Exercise objective:
Reproduce nothing but the closing run of lines: the line with "Where should I click to: Select" and each line that follows it to the end of the data.

-- Opening Marker --

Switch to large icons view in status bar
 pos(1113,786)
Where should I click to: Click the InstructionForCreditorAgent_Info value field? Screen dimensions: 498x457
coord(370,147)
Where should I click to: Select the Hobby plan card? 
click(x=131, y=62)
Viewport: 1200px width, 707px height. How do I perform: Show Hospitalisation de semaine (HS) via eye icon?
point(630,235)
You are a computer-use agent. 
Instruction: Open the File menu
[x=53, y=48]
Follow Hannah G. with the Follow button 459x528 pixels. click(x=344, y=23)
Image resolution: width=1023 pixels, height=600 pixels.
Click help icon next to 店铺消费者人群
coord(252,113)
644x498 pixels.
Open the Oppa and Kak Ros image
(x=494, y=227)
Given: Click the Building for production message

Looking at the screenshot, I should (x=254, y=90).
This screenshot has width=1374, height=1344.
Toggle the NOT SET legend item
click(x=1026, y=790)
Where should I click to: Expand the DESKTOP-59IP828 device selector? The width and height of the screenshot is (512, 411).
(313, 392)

-- Closing Marker --

Exercise response:
Where should I click to: Select the Hobby plan card? 
click(x=131, y=62)
Viewport: 1200px width, 707px height. How do I perform: Show Hospitalisation de semaine (HS) via eye icon?
point(630,235)
You are a computer-use agent. 
Instruction: Open the File menu
[x=53, y=48]
Follow Hannah G. with the Follow button 459x528 pixels. click(x=344, y=23)
Image resolution: width=1023 pixels, height=600 pixels.
Click help icon next to 店铺消费者人群
coord(252,113)
644x498 pixels.
Open the Oppa and Kak Ros image
(x=494, y=227)
Given: Click the Building for production message

Looking at the screenshot, I should (x=254, y=90).
This screenshot has width=1374, height=1344.
Toggle the NOT SET legend item
click(x=1026, y=790)
Where should I click to: Expand the DESKTOP-59IP828 device selector? The width and height of the screenshot is (512, 411).
(313, 392)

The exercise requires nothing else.